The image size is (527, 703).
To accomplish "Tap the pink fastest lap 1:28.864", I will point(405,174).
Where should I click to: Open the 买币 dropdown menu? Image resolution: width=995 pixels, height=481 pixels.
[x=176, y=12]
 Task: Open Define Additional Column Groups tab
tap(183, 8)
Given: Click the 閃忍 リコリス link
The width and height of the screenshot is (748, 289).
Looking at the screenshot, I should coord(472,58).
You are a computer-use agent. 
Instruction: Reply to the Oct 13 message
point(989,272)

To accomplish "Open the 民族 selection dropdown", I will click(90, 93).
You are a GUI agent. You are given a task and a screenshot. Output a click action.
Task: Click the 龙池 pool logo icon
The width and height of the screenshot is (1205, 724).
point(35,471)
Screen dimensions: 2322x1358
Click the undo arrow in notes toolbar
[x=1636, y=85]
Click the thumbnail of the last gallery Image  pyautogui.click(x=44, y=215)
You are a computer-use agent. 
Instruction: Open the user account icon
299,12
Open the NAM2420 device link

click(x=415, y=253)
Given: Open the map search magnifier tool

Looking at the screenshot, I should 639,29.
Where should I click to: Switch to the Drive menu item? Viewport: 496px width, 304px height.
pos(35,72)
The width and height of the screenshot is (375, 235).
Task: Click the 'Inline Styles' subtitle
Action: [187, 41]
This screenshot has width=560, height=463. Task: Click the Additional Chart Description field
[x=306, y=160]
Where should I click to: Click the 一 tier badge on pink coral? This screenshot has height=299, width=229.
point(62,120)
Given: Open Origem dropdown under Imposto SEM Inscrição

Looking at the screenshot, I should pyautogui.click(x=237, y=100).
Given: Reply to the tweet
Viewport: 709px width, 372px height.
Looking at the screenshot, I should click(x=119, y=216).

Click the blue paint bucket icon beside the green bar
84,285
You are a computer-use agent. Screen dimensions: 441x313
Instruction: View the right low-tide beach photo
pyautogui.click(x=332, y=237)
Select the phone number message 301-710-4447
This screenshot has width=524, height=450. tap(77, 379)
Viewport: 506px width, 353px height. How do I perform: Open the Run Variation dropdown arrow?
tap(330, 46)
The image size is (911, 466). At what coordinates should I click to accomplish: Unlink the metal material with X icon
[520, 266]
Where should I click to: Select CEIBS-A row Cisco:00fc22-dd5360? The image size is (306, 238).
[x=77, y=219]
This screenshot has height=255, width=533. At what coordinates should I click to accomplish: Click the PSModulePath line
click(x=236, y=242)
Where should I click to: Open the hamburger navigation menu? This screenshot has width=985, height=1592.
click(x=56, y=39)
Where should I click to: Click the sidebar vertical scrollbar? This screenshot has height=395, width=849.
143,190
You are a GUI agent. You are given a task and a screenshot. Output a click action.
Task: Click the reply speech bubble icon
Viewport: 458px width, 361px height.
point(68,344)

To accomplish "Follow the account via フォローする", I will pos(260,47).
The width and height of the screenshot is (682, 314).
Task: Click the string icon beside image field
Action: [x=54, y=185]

▶ **TRY IT**: Output the entire listing above, character for character.

▶ **THE ANSWER**:
The image size is (527, 703).
To accomplish "Tap the pink fastest lap 1:28.864", I will point(405,174).
Where should I click to: Open the 买币 dropdown menu? Image resolution: width=995 pixels, height=481 pixels.
[x=176, y=12]
 Task: Open Define Additional Column Groups tab
tap(183, 8)
Given: Click the 閃忍 リコリス link
The width and height of the screenshot is (748, 289).
Looking at the screenshot, I should coord(472,58).
You are a computer-use agent. 
Instruction: Reply to the Oct 13 message
point(989,272)

To accomplish "Open the 民族 selection dropdown", I will click(90, 93).
You are a GUI agent. You are given a task and a screenshot. Output a click action.
Task: Click the 龙池 pool logo icon
The width and height of the screenshot is (1205, 724).
point(35,471)
Screen dimensions: 2322x1358
Click the undo arrow in notes toolbar
[x=1636, y=85]
Click the thumbnail of the last gallery Image  pyautogui.click(x=44, y=215)
You are a computer-use agent. 
Instruction: Open the user account icon
299,12
Open the NAM2420 device link

click(x=415, y=253)
Given: Open the map search magnifier tool

Looking at the screenshot, I should 639,29.
Where should I click to: Switch to the Drive menu item? Viewport: 496px width, 304px height.
pos(35,72)
The width and height of the screenshot is (375, 235).
Task: Click the 'Inline Styles' subtitle
Action: [187, 41]
This screenshot has width=560, height=463. Task: Click the Additional Chart Description field
[x=306, y=160]
Where should I click to: Click the 一 tier badge on pink coral? This screenshot has height=299, width=229.
point(62,120)
Given: Open Origem dropdown under Imposto SEM Inscrição

Looking at the screenshot, I should pyautogui.click(x=237, y=100).
Given: Reply to the tweet
Viewport: 709px width, 372px height.
Looking at the screenshot, I should click(x=119, y=216).

Click the blue paint bucket icon beside the green bar
84,285
You are a computer-use agent. Screen dimensions: 441x313
Instruction: View the right low-tide beach photo
pyautogui.click(x=332, y=237)
Select the phone number message 301-710-4447
This screenshot has width=524, height=450. tap(77, 379)
Viewport: 506px width, 353px height. How do I perform: Open the Run Variation dropdown arrow?
tap(330, 46)
The image size is (911, 466). At what coordinates should I click to accomplish: Unlink the metal material with X icon
[520, 266]
Where should I click to: Select CEIBS-A row Cisco:00fc22-dd5360? The image size is (306, 238).
[x=77, y=219]
This screenshot has height=255, width=533. At what coordinates should I click to accomplish: Click the PSModulePath line
click(x=236, y=242)
Where should I click to: Open the hamburger navigation menu? This screenshot has width=985, height=1592.
click(x=56, y=39)
Where should I click to: Click the sidebar vertical scrollbar? This screenshot has height=395, width=849.
143,190
You are a GUI agent. You are given a task and a screenshot. Output a click action.
Task: Click the reply speech bubble icon
Viewport: 458px width, 361px height.
point(68,344)

To accomplish "Follow the account via フォローする", I will pos(260,47).
The width and height of the screenshot is (682, 314).
Task: Click the string icon beside image field
Action: [x=54, y=185]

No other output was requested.